At the hall’s center stood a raised platform draped in crimson cloth. A figure in a hooded gray robe stepped forward, voice carrying through the chamber like a blade slicing silence.

“Brothers and sisters of the Veil! Tonight, we honor the Sovereign’s decree. For every relic we claim, a promise must be paid. For every coin of protection, a soul must be weighed.”

A merchant knelt, presenting a coffer filled with something black and pulsing — Black Ember. The smell was sulfur and burnt copper.

The crowd murmured in reverence.

Then the hooded figure raised a crystal vial, and from it poured smoke that shimmered with eyes. It coiled above the altar, whispering in a voice that wasn’t human.

“The pact endures. The Broker Demon hears.”

I felt my skin crawl. The demonic presence wasn’t merely symbolic — it was summoned. Bound, perhaps, but alive.

Sophia leaned close, her breath cold against my ear. “We have proof. That’s a binding ritual, not a trade. They’re feeding the demons human essence through commerce.”

“Let’s grab what we need and get out,” I murmured. “Before someone starts asking for our memories.”

We drifted toward the back of the hall, pretending to haggle while I tucked a handful of parchments from a scribe’s desk into my sleeve — contracts written in infernal shorthand. Names, dates, and symbols of payment.

Then I saw it.

A mural behind the altar, half-shrouded by banners: a crowned figure of gray stone, hands raised in command over both humans and demons. Beneath it, an inscription carved deep into the wall:

The Gray Sovereign shall summon the Broker to balance the scales of mortal greed.

Sophia’s eyes widened. “He’s not just trading with demons. He’s trying to formalize it — turn damnation into diplomacy.”

The floor beneath us began to tremble. The summoning pit flared with blue fire, and the smoke grew teeth.

Someone had noticed us.

“Go!” Sophia hissed, shoving me toward the exit. I grabbed her arm, dragging her through the maze of stalls as the crowd screamed. Candles toppled, gold scattered, and the black smoke lashed like whips across the air.

We burst into the tunnels, hearts pounding, chased by echoing roars. The Vault’s entrance sealed behind us with a crash, leaving only the flicker of our lantern and the stench of brimstone.

We didn’t speak until we reached the surface. The night was still; the stars faint behind the city’s haze.

Sophia finally broke the silence. “So, it’s true. The Sovereign’s planning to summon a Broker Demon.”

I nodded, still catching my breath. “To protect the Guild from us. From everyone.”

She looked at me, expression unreadable. “Then the next step is clear. We don’t expose him. We stop him. Before he seals the deal.”

Cut the Tongue
Killing is supposed to get easier with practice. It doesn’t. It only gets quieter.

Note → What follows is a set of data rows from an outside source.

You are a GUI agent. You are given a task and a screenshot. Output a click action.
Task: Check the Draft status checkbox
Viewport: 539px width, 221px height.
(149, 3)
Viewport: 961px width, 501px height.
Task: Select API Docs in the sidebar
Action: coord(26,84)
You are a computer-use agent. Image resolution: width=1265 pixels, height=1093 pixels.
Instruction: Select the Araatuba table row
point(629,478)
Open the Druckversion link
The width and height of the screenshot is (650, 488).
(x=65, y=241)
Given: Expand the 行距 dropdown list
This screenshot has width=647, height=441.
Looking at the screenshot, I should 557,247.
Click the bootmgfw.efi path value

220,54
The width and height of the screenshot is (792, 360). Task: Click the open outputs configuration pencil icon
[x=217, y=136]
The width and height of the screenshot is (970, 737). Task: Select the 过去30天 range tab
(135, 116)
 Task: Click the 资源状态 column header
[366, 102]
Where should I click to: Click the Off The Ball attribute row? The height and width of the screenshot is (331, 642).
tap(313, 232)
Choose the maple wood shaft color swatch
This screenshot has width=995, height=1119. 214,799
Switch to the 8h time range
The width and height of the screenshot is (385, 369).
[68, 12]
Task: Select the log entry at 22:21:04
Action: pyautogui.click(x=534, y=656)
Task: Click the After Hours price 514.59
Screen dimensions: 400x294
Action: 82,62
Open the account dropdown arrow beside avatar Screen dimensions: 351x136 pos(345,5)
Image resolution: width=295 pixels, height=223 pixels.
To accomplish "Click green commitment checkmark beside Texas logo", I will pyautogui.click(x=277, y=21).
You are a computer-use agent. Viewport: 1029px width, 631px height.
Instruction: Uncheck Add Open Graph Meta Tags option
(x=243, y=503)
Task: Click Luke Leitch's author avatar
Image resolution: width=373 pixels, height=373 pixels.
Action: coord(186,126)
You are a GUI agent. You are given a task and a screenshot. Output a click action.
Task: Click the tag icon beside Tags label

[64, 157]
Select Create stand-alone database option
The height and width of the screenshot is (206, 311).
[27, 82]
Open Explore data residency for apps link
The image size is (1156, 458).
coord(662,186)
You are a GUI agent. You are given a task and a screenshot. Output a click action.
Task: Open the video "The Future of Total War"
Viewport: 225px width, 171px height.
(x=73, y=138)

The orders came sealed in black wax, stamped with the sigil of the Holy Inquisition — a sun pierced by a dagger. Inside, three names written in crimson ink. Not their Guild codenames, not aliases, but their real names. A Dockmaster. A Relic Appraiser. A Soul Merchant.

All three lieutenants of the Veiled Market. All three with bloodied hands in the demon trade.

Sophia read the parchment in silence, her expression somewhere between disgust and resignation. “Three tongues,” she said finally. “Cut them, and the Sovereign’s ritual loses its voice.”

I tried to sound steady. “And if we fail?”

Her gaze flicked to the parchment again. “Then the Broker Demon gets a contract written in all our names.”

The Dockmaster was first.

He ran the Sable Docks like a kingdom, his throne a crate and his crown a ledger. Ships came and went under his eye — carrying fish by day, relics by night.

I watched him from the shadows of a warehouse roof, the tide whispering below. He was shouting orders, waving a lantern toward a crew unloading barrels of “dried goods.” The glow lit up his face, revealing a man who looked too tired to be evil — and too greedy to be anything else.

A loose rope. A heavy crate. Gravity did the rest.

The sound of the fall was almost drowned by the crash of the sea. Almost.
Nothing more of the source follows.